# YOUR GOAL:
Repeat the lines starting with the line containing "Point to the kitchen sink" and going on through the line containing "(736, 740). coord(642,241)", swapping "kitchen" for "galley" and leaving everything else unchanged.

# # # # # # #

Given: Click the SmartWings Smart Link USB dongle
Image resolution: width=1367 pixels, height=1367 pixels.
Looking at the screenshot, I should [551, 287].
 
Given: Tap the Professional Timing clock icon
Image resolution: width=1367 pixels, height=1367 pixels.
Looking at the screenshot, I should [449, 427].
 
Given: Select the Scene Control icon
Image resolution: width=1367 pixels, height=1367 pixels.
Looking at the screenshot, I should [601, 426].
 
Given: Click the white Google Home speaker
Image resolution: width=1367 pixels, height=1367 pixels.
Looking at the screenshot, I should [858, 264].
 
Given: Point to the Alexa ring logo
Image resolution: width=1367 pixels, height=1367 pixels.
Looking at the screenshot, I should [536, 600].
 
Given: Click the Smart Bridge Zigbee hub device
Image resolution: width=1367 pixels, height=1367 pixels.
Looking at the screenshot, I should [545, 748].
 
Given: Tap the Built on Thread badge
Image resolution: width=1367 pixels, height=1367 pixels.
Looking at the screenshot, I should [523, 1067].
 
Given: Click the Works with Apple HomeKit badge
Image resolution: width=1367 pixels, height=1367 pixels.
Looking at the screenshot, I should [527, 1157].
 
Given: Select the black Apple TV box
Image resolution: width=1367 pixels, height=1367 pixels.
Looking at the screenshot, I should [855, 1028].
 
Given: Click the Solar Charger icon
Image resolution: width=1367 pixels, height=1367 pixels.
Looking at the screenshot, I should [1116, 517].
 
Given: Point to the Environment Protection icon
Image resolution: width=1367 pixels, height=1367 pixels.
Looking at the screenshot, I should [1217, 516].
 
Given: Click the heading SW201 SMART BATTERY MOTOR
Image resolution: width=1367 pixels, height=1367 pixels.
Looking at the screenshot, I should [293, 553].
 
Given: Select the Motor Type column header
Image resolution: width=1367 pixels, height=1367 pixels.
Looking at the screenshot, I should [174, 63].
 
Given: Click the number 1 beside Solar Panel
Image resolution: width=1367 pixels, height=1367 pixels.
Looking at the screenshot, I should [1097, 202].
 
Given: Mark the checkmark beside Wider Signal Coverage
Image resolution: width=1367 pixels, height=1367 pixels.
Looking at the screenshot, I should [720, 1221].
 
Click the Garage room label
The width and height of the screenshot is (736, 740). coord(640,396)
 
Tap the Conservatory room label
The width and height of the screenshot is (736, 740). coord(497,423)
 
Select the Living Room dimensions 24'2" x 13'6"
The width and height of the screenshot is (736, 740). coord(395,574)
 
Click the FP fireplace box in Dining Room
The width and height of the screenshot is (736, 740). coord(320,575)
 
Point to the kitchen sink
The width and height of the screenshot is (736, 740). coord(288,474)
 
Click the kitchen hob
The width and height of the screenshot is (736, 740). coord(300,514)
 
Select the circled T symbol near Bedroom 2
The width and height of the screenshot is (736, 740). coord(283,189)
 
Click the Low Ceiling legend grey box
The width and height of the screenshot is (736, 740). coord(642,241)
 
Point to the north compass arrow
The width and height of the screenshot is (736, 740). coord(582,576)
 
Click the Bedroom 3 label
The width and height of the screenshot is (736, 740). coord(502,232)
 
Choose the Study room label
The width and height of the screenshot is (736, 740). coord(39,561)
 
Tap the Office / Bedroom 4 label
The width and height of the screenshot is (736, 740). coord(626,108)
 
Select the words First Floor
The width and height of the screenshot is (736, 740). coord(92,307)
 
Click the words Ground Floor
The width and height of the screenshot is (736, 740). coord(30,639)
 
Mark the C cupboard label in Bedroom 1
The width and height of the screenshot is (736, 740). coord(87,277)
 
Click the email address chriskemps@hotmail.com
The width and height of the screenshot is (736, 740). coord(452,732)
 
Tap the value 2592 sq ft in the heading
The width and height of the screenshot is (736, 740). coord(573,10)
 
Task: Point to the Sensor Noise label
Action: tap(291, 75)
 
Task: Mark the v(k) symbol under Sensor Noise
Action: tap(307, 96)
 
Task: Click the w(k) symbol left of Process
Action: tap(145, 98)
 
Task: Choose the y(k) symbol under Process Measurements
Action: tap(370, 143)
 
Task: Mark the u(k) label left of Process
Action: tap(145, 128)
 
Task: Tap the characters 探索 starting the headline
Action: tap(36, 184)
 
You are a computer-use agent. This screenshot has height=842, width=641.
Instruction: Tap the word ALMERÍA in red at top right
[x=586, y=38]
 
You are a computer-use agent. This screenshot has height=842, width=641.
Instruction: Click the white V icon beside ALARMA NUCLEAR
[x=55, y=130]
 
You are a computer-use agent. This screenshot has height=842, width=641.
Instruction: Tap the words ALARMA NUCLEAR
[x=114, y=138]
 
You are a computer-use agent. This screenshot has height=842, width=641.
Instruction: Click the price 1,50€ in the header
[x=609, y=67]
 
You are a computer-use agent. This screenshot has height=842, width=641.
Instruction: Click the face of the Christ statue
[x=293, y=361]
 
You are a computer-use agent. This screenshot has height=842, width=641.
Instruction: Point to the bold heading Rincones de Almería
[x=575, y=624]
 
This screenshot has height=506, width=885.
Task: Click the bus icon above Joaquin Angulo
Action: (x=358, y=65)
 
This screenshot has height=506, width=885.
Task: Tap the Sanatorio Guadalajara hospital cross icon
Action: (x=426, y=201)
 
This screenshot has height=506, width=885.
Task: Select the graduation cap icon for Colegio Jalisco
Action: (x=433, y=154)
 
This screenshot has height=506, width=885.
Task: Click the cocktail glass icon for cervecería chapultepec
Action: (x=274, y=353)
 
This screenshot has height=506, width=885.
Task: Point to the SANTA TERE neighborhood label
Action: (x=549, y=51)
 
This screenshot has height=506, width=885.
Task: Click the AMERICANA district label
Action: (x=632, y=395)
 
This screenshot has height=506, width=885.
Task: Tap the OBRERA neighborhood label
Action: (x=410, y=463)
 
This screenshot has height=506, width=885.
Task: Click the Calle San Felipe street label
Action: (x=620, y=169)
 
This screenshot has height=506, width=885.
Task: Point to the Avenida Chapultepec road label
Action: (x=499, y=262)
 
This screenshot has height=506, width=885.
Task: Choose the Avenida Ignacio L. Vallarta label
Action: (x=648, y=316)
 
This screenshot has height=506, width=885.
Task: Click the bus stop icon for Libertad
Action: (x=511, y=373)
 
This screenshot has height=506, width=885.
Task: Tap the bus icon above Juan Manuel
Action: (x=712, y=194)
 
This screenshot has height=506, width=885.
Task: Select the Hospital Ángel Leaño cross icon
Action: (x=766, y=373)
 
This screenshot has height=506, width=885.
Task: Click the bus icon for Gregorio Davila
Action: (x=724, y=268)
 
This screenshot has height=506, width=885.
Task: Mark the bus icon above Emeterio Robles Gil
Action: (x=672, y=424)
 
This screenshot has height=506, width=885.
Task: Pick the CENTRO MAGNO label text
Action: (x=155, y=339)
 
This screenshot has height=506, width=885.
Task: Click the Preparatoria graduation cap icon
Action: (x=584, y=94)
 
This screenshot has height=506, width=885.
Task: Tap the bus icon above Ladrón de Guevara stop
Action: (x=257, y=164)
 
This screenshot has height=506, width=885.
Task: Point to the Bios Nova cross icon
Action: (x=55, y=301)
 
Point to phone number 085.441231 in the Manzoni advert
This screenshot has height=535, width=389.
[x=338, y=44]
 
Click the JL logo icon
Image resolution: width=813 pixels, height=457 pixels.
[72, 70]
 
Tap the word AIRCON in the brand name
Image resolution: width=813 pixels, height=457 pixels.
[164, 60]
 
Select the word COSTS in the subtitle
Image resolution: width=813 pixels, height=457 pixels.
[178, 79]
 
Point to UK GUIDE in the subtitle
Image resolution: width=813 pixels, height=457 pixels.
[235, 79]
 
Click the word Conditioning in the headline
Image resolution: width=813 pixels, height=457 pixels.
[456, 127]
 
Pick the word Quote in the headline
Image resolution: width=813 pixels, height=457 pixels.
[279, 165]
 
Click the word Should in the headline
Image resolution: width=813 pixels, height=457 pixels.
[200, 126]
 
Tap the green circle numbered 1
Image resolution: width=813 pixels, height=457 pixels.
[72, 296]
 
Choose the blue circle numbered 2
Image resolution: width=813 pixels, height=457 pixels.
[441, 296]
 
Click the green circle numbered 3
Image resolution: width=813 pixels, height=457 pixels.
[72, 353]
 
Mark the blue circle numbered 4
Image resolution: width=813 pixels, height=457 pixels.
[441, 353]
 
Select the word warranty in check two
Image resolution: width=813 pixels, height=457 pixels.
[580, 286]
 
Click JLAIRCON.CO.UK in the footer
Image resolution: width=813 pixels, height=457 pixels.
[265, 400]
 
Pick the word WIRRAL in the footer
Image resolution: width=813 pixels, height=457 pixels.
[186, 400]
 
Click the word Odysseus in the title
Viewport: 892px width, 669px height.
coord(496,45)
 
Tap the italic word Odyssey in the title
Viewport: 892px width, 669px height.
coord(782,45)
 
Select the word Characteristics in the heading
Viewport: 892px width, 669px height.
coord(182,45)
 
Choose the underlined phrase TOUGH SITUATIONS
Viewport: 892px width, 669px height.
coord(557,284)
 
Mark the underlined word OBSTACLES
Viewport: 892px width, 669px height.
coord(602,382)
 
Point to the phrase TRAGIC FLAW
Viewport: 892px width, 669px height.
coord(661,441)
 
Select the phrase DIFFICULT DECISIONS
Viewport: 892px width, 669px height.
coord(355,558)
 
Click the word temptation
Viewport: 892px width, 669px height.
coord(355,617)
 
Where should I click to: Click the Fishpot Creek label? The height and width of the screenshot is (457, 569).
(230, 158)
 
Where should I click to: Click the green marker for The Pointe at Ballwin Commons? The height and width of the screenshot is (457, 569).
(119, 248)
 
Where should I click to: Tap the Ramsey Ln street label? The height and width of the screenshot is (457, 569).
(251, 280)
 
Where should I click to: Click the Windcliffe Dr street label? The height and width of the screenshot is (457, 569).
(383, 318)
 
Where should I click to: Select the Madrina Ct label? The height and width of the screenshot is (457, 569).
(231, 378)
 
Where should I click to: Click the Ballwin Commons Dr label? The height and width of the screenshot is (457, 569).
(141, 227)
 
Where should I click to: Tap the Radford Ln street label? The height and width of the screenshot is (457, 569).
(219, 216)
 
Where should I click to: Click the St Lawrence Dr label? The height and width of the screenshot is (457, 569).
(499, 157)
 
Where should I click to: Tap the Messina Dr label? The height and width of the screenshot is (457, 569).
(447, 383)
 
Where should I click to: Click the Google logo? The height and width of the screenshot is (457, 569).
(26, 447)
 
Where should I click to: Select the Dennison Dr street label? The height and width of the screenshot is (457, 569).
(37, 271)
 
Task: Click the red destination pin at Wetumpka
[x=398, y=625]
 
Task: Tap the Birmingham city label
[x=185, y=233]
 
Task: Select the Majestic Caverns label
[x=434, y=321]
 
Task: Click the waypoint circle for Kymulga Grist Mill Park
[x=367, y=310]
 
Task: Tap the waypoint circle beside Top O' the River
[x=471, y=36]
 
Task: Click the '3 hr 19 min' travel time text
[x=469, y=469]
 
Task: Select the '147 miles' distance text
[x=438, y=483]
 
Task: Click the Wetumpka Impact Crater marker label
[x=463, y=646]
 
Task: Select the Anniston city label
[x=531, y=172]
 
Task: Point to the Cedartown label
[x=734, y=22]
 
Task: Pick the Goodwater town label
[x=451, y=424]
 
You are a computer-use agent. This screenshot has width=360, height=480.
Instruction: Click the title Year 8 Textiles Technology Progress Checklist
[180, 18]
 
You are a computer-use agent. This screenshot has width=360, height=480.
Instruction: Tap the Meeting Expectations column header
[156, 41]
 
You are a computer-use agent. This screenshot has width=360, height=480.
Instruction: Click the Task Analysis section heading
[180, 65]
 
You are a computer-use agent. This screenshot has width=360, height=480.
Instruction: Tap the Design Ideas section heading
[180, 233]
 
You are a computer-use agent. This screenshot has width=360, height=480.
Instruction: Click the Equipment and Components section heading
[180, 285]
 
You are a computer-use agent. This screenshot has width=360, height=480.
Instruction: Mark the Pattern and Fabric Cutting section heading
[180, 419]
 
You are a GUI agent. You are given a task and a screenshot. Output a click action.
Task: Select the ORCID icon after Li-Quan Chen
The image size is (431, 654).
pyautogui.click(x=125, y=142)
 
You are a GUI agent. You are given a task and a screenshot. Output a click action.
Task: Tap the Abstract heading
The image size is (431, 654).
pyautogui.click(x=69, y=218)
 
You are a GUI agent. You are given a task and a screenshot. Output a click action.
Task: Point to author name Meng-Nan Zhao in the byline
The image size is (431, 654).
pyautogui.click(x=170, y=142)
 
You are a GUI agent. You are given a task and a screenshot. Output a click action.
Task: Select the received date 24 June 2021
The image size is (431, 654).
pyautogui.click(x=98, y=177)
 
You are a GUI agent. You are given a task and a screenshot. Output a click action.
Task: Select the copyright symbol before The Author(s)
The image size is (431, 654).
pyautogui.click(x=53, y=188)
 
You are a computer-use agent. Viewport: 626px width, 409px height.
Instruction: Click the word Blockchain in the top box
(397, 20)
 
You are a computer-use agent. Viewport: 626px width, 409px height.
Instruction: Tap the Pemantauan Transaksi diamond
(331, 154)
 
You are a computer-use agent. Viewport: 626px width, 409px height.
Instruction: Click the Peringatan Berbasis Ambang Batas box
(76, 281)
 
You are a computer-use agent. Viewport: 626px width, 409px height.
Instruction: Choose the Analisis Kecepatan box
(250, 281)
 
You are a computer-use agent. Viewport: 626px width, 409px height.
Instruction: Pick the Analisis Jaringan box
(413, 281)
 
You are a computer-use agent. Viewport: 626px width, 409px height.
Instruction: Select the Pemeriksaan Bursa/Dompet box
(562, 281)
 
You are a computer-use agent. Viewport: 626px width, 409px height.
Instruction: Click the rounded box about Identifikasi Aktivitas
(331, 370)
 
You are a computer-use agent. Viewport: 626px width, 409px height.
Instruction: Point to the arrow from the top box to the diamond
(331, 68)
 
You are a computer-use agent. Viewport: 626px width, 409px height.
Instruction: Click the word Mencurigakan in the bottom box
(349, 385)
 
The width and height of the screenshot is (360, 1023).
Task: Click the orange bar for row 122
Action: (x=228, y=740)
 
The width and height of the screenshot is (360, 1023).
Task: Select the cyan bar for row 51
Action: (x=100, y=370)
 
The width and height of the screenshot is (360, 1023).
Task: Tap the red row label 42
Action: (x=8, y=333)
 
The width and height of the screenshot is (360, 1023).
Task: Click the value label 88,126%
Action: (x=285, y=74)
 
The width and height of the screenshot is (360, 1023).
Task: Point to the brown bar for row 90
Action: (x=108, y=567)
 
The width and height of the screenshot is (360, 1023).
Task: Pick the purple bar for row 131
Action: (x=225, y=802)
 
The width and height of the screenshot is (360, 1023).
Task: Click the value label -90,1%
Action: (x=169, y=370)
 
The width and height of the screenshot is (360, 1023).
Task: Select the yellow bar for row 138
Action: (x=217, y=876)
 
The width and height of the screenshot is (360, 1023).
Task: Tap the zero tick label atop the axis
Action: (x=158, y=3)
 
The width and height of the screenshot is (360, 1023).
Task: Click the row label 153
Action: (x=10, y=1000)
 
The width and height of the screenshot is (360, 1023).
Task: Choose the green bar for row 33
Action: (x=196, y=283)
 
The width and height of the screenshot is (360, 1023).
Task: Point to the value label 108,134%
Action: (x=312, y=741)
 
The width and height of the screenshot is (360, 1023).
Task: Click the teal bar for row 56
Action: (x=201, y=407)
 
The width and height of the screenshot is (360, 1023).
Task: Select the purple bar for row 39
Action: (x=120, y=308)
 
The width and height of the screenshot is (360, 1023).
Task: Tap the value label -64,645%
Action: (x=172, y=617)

# # # # # # #

# THE SOLUTION:
Point to the galley sink
The width and height of the screenshot is (736, 740). coord(288,474)
 
Click the galley hob
The width and height of the screenshot is (736, 740). coord(300,514)
 
Select the circled T symbol near Bedroom 2
The width and height of the screenshot is (736, 740). coord(283,189)
 
Click the Low Ceiling legend grey box
The width and height of the screenshot is (736, 740). coord(642,241)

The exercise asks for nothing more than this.